• _RECORD EXCERPTS_
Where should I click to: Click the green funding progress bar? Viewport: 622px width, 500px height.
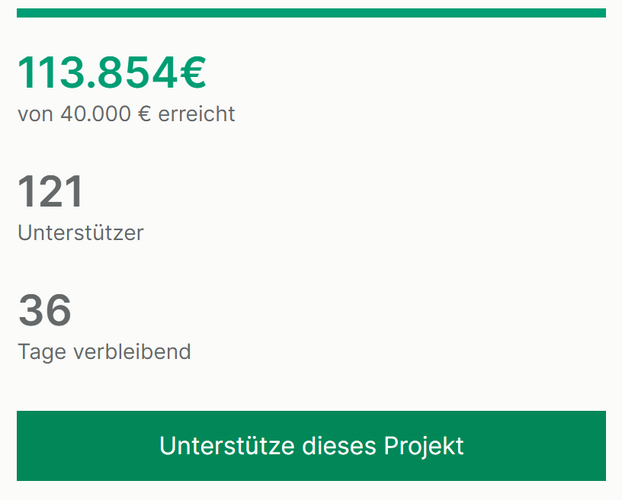click(x=311, y=13)
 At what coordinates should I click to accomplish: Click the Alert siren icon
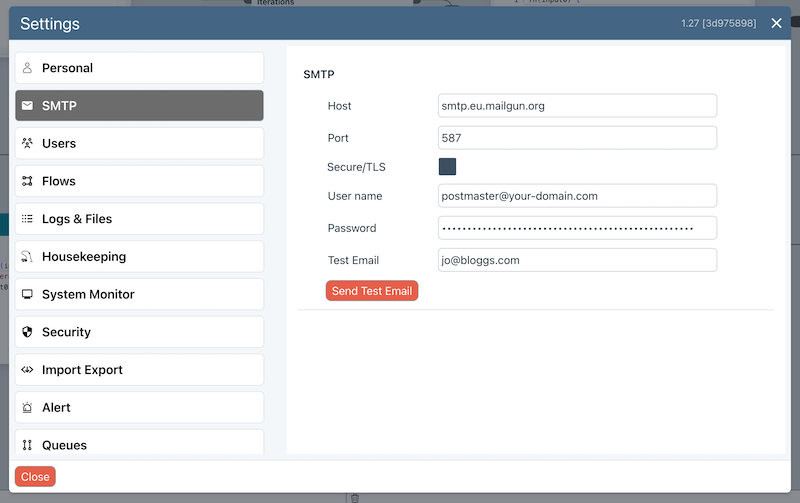pyautogui.click(x=27, y=408)
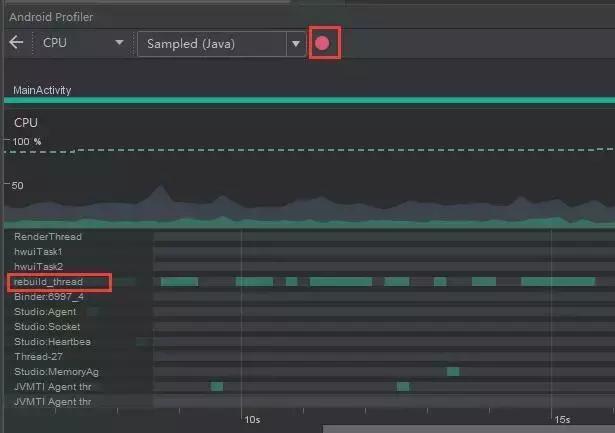
Task: Go back with the left arrow icon
Action: 16,42
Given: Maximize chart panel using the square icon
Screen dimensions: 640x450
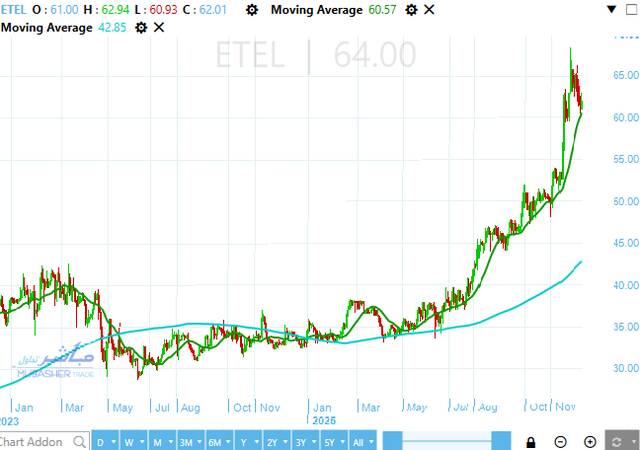Looking at the screenshot, I should [634, 8].
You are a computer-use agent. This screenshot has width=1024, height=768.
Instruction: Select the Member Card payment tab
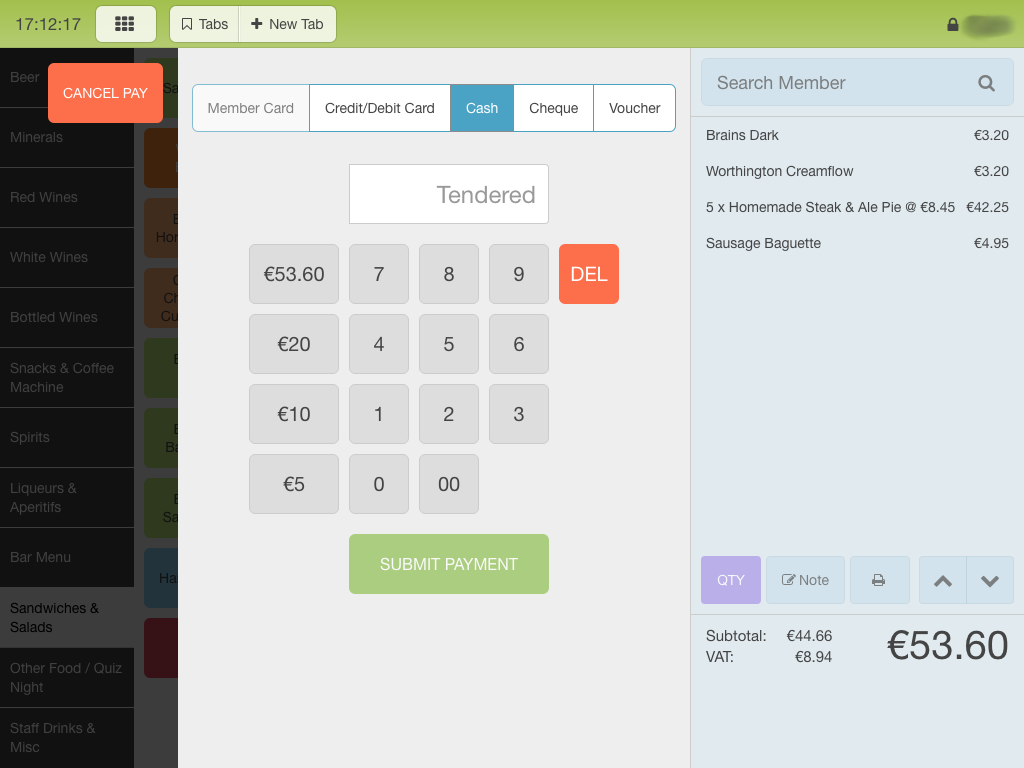[x=250, y=108]
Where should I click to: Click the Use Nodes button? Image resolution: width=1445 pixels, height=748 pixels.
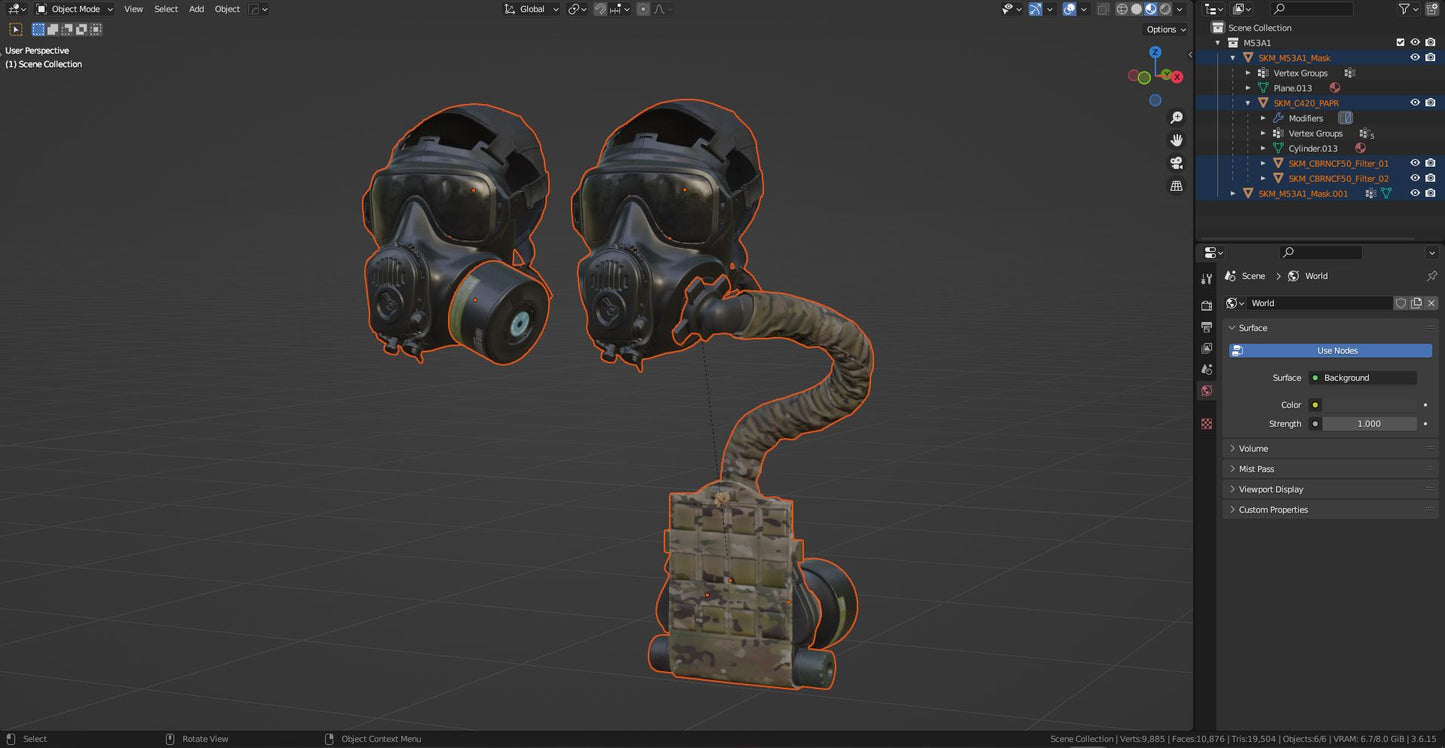tap(1330, 351)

• _TASK INSTRUCTIONS_
Line by line, give the material above again exactly, but without any pictures.

• _REPLY TO THE TASK_
Where should I click to: Click the green funding progress bar? Viewport: 622px width, 500px height.
click(x=311, y=13)
 At what coordinates should I click to accomplish: Click the Alert siren icon
pyautogui.click(x=27, y=408)
Task: Go back with the left arrow icon
Action: 16,42
Given: Maximize chart panel using the square icon
Screen dimensions: 640x450
Looking at the screenshot, I should [634, 8].
You are a computer-use agent. This screenshot has width=1024, height=768.
Instruction: Select the Member Card payment tab
[x=250, y=108]
Where should I click to: Click the Use Nodes button? Image resolution: width=1445 pixels, height=748 pixels.
tap(1330, 351)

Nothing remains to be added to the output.